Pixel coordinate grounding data
· · ·

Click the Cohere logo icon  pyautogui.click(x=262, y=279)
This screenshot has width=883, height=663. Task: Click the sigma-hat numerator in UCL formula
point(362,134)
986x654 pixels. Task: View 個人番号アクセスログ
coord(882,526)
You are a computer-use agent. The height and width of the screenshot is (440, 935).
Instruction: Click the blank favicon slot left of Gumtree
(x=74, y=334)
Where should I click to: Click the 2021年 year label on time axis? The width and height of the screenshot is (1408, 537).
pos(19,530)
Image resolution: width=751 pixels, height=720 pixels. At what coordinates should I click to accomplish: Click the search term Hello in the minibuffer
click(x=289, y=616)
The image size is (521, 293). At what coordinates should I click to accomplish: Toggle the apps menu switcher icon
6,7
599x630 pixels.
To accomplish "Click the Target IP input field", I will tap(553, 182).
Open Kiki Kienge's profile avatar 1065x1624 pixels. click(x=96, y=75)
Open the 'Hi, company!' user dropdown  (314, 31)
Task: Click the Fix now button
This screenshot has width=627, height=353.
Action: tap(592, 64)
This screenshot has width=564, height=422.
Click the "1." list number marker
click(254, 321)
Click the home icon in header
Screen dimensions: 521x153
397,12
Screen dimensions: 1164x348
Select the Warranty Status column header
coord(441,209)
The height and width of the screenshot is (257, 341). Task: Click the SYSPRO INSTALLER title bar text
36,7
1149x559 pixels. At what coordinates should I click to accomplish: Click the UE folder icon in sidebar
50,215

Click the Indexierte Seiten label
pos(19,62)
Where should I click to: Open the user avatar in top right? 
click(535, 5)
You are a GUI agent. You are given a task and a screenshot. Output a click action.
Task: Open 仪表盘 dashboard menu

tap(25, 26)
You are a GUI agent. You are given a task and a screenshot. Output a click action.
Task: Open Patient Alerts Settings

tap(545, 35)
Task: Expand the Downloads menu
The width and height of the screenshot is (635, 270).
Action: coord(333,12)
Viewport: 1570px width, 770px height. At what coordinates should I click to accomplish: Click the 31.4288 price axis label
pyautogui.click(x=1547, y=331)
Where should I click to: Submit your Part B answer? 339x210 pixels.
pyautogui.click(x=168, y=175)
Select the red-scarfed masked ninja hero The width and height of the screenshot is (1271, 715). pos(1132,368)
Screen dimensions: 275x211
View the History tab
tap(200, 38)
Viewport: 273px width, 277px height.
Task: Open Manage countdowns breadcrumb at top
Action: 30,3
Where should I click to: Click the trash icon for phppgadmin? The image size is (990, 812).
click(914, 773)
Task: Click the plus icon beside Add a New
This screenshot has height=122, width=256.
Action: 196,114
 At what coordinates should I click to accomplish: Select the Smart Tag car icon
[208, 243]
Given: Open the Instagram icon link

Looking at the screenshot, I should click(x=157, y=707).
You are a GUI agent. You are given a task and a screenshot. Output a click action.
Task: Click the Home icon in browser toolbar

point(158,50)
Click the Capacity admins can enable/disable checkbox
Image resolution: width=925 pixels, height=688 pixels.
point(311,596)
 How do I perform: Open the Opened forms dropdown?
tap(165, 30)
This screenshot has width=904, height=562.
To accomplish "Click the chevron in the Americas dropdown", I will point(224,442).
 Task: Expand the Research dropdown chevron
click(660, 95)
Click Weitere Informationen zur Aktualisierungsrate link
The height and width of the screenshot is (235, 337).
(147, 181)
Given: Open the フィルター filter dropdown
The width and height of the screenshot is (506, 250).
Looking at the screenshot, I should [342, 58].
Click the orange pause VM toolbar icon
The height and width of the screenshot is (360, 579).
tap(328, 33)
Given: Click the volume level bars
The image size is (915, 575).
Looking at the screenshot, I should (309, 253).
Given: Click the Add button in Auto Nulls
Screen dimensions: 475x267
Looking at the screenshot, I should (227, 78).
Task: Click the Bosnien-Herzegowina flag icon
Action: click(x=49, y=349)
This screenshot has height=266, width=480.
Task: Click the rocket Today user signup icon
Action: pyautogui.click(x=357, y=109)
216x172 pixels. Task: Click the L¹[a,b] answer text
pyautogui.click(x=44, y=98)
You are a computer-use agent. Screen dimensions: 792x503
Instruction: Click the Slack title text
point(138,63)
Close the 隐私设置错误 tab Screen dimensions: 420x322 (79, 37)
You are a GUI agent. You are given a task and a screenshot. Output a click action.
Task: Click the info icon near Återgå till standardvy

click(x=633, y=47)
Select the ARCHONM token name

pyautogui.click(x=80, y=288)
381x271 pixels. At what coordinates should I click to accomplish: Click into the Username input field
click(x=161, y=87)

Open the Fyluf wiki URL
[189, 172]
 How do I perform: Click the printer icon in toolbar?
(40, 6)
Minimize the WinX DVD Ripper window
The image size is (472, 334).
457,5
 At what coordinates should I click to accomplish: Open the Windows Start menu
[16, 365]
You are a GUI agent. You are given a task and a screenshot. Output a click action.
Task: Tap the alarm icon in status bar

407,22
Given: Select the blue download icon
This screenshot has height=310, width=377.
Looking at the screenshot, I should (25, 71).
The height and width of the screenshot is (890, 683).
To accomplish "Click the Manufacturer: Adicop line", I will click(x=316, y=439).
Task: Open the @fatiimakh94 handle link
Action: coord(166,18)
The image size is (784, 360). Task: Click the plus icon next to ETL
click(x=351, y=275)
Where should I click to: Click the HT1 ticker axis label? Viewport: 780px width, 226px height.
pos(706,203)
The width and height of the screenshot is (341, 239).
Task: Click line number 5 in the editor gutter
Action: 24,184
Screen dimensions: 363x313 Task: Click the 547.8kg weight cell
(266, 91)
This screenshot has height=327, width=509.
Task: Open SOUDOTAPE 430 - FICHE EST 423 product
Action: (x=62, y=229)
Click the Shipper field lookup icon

· · ·

Work item: Using the data above, print exactly the lines from the line that contains "Select the Warranty Status column header" through the line that contains "Task: Expand the Downloads menu", with both included.

Exercise answer:
Select the Warranty Status column header
coord(441,209)
The height and width of the screenshot is (257, 341). Task: Click the SYSPRO INSTALLER title bar text
36,7
1149x559 pixels. At what coordinates should I click to accomplish: Click the UE folder icon in sidebar
50,215

Click the Indexierte Seiten label
pos(19,62)
Where should I click to: Open the user avatar in top right? 
click(535, 5)
You are a GUI agent. You are given a task and a screenshot. Output a click action.
Task: Open 仪表盘 dashboard menu

tap(25, 26)
You are a GUI agent. You are given a task and a screenshot. Output a click action.
Task: Open Patient Alerts Settings

tap(545, 35)
Task: Expand the Downloads menu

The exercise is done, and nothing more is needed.